--- START OF Provided records ---

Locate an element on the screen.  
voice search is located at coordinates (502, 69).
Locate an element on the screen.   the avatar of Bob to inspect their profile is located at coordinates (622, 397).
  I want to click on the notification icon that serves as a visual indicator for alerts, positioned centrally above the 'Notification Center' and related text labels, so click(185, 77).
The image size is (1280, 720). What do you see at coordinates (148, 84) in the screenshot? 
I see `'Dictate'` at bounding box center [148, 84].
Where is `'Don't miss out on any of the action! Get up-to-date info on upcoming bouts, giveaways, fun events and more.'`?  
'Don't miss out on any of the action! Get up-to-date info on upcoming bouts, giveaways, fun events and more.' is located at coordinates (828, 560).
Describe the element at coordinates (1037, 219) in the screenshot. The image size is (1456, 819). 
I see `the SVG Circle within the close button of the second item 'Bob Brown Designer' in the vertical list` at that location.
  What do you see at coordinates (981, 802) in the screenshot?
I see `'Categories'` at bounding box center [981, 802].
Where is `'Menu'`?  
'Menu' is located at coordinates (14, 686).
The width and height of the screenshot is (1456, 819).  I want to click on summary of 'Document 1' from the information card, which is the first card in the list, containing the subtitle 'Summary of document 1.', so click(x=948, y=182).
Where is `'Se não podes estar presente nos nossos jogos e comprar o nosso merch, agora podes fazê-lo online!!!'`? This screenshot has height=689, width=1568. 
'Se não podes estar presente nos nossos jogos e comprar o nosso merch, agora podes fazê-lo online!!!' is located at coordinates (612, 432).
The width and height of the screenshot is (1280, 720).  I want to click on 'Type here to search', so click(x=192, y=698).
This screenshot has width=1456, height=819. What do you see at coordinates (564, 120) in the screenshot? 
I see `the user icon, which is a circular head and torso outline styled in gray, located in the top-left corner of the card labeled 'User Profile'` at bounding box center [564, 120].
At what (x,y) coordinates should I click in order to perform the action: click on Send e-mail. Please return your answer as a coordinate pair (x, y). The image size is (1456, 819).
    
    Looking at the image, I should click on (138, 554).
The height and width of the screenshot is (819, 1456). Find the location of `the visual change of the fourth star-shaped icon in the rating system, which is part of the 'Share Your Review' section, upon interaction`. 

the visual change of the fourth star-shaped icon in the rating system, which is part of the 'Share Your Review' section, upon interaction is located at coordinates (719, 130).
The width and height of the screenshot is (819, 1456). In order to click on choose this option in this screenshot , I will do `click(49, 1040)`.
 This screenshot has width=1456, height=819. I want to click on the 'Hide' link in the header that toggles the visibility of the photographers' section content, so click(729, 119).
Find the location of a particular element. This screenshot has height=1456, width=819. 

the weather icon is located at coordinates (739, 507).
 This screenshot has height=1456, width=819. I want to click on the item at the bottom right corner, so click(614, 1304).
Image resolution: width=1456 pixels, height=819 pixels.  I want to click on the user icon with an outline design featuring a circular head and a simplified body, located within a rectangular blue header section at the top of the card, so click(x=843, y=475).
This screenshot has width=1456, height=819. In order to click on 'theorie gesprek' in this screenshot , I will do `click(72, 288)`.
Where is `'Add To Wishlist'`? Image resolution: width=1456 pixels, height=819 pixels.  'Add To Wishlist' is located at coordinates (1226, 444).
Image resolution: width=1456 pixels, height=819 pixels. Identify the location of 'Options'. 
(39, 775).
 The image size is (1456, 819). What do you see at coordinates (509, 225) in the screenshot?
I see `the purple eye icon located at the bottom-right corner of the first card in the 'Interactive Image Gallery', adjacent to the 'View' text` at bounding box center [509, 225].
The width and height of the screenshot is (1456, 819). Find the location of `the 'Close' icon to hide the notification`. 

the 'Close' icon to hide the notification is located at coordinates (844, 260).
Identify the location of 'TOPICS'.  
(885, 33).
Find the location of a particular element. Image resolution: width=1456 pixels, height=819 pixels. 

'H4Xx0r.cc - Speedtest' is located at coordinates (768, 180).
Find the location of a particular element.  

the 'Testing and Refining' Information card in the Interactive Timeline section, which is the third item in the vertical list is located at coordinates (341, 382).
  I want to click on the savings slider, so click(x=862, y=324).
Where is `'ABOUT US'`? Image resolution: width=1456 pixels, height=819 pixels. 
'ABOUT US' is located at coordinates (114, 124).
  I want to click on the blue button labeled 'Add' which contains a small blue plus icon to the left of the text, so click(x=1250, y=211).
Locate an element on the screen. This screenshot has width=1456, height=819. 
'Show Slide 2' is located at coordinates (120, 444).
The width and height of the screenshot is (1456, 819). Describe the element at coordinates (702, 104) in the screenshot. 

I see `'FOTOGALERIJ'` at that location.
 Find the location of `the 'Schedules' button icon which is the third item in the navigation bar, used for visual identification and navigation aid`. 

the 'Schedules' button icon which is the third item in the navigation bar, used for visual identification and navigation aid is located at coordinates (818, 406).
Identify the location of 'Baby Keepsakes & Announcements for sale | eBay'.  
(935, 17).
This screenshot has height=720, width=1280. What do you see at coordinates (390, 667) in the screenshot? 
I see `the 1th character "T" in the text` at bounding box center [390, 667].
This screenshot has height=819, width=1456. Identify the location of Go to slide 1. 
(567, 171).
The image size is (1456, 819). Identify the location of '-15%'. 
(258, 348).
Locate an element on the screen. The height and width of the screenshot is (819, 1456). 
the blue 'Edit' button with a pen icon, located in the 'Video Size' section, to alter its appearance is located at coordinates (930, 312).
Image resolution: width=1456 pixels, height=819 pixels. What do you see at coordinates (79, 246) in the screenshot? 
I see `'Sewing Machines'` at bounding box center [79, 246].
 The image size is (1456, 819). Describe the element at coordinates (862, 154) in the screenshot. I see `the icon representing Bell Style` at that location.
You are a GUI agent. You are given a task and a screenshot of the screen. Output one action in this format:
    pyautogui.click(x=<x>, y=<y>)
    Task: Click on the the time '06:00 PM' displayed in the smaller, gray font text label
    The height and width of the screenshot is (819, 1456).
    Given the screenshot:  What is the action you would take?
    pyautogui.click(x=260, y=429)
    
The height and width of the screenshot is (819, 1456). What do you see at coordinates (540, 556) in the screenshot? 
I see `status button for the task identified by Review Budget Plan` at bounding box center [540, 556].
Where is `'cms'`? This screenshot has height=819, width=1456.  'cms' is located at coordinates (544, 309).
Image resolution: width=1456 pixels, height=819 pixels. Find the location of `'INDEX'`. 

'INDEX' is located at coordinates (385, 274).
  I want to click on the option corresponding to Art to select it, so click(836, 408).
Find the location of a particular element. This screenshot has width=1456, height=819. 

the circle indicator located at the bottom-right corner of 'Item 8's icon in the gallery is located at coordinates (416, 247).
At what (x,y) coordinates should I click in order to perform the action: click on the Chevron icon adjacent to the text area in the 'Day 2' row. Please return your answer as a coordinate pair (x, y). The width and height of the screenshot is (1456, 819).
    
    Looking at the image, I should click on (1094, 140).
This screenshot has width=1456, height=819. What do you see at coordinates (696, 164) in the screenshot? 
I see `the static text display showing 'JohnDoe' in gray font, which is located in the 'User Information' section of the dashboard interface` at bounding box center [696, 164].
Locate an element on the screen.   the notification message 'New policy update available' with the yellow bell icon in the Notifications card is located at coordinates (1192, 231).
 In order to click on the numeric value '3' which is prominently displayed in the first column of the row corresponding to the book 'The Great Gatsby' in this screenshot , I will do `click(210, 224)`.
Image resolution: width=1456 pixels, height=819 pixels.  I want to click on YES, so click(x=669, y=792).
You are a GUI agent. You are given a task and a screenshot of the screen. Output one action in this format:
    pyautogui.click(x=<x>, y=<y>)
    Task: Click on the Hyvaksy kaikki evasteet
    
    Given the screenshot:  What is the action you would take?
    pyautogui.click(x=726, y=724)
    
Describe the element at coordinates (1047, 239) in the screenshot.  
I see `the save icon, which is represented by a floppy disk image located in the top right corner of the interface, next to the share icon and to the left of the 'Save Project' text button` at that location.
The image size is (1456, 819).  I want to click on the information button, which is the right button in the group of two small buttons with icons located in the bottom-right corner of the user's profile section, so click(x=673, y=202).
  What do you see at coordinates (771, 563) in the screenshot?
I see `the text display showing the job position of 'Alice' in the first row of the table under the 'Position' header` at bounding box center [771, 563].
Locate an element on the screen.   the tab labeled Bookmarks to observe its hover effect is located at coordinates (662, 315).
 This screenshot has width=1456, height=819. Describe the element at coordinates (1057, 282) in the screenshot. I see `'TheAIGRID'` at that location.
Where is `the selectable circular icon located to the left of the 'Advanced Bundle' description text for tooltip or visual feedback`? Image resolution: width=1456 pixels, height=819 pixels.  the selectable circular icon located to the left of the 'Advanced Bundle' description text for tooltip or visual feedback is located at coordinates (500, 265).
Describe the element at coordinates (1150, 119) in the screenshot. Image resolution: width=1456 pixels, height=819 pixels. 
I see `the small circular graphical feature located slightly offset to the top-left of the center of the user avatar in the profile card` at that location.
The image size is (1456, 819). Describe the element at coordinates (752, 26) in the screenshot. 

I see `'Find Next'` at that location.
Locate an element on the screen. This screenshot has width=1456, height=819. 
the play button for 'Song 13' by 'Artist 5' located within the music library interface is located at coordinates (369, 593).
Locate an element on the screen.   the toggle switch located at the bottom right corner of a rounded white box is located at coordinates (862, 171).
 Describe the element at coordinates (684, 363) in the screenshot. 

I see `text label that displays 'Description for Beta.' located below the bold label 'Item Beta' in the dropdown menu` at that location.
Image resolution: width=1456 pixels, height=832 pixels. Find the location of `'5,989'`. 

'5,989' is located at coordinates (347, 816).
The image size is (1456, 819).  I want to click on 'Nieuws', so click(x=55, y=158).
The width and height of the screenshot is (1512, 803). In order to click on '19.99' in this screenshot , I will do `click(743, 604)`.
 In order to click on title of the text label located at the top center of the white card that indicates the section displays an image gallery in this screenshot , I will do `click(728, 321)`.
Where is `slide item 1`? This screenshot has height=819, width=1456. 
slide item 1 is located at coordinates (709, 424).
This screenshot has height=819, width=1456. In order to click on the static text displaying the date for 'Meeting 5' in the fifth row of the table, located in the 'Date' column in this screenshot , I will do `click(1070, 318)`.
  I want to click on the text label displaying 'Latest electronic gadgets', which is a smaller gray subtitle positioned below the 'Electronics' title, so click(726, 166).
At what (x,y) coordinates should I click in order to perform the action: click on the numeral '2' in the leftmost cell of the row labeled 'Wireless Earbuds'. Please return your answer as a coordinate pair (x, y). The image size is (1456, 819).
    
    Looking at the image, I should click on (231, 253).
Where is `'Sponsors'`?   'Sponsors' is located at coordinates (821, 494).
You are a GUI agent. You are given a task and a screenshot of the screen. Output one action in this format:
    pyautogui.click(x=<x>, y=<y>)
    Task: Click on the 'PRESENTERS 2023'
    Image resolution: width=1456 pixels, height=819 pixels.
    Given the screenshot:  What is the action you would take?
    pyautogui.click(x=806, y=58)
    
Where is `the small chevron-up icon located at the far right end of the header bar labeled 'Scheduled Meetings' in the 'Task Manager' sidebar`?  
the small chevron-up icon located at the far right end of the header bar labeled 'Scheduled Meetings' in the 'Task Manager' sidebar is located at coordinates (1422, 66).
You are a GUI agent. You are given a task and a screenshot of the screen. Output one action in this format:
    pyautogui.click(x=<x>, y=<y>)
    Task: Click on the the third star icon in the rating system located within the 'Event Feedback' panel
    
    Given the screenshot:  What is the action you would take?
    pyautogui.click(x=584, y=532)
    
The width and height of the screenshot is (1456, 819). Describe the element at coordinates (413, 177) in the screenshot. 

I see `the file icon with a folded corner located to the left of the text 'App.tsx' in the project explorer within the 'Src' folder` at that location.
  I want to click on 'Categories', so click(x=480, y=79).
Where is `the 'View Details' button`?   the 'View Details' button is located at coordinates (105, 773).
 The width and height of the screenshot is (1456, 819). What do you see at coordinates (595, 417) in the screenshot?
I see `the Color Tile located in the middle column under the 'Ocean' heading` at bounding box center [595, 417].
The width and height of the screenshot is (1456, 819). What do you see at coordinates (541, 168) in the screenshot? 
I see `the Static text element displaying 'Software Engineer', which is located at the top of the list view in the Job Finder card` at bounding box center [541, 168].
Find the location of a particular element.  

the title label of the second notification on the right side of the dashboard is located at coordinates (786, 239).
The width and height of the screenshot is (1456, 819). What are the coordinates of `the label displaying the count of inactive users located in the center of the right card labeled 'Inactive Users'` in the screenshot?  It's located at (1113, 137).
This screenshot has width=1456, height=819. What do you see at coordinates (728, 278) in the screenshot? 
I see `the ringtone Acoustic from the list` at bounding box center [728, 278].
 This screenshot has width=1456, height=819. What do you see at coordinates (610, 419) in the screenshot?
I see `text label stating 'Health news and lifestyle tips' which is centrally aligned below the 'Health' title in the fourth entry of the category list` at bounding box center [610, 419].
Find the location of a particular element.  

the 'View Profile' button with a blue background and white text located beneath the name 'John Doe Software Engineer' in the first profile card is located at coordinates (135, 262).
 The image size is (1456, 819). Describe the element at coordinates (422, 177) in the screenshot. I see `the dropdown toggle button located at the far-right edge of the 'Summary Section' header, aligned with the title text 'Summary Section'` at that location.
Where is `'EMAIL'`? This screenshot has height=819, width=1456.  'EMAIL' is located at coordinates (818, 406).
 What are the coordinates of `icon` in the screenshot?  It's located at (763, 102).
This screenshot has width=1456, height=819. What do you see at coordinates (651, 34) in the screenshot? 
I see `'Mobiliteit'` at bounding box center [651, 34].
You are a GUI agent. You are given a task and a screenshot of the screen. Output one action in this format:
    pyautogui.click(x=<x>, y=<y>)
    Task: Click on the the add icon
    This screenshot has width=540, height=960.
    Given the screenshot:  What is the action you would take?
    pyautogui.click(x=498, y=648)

--- END OF Provided records ---

Stated problem: Please copy the items above word for word, beginning at the line that has "so click(x=55, y=158)." and stopping after the line that has "Looking at the image, I should click on (231, 253).".

Completed task:
The image size is (1456, 819).  I want to click on 'Nieuws', so click(x=55, y=158).
The width and height of the screenshot is (1512, 803). In order to click on '19.99' in this screenshot , I will do `click(743, 604)`.
 In order to click on title of the text label located at the top center of the white card that indicates the section displays an image gallery in this screenshot , I will do `click(728, 321)`.
Where is `slide item 1`? This screenshot has height=819, width=1456. 
slide item 1 is located at coordinates (709, 424).
This screenshot has height=819, width=1456. In order to click on the static text displaying the date for 'Meeting 5' in the fifth row of the table, located in the 'Date' column in this screenshot , I will do `click(1070, 318)`.
  I want to click on the text label displaying 'Latest electronic gadgets', which is a smaller gray subtitle positioned below the 'Electronics' title, so click(726, 166).
At what (x,y) coordinates should I click in order to perform the action: click on the numeral '2' in the leftmost cell of the row labeled 'Wireless Earbuds'. Please return your answer as a coordinate pair (x, y). The image size is (1456, 819).
    
    Looking at the image, I should click on (231, 253).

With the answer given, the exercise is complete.